A Brief Explanation: Fintech ETF
Before listing the top fintech ETF, let us briefly explain what ETF means. ETF is an abbreviation for “exchange-traded fund” which is a kind of investment fund traded on stock exchanges. In other words, fintech ETFs are a collection of fintech stocks and bonds. Much similar to mutual funds, ETFs track a particular index. Since ETFs are traded on exchanges, they tend to be more cost-effective and more liquid.
Fintech ETFs are a basket of stocks and bonds of fintech companies. As the field of fintech is still young and evolving, investors may be more careful to hedge against potential losses. If they are comfortable with exchange trading, fintech ETFs can be a safe way to start exploring the industry.
Fintech is thriving and so is fintech ETF. The infographic above picks up top five fintech ETFs that you could consider adding to your portfolio. We will discover more about these fintech ETFs below.

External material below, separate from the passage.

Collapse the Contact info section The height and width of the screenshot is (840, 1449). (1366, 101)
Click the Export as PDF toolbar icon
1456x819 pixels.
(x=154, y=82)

Please note this content is for informational purposes only.
Amplify ETFs | BLOK and EMFQ
Amplify ETFs is one of the most recognized ETF investment firms with over $4 billion in assets under management. They offer EFTs in various categories such as lithium and battery tech and legal cannabis. And among them is fintech ETFs—BLOK and EMFQ.
BLOK or the Amplify Transformational Data Sharing ETF is an actively managed ETF that invests in companies involved in the development and utilization of blockchain technology and indirect crypto exposure. BLOK does not directly invest in blockchain technology; it seeks to identify the leading companies in the developing blockchain technology space across industries. As of May 2022, the net asset value of BLOK has grown by 7.88% annually since its inception.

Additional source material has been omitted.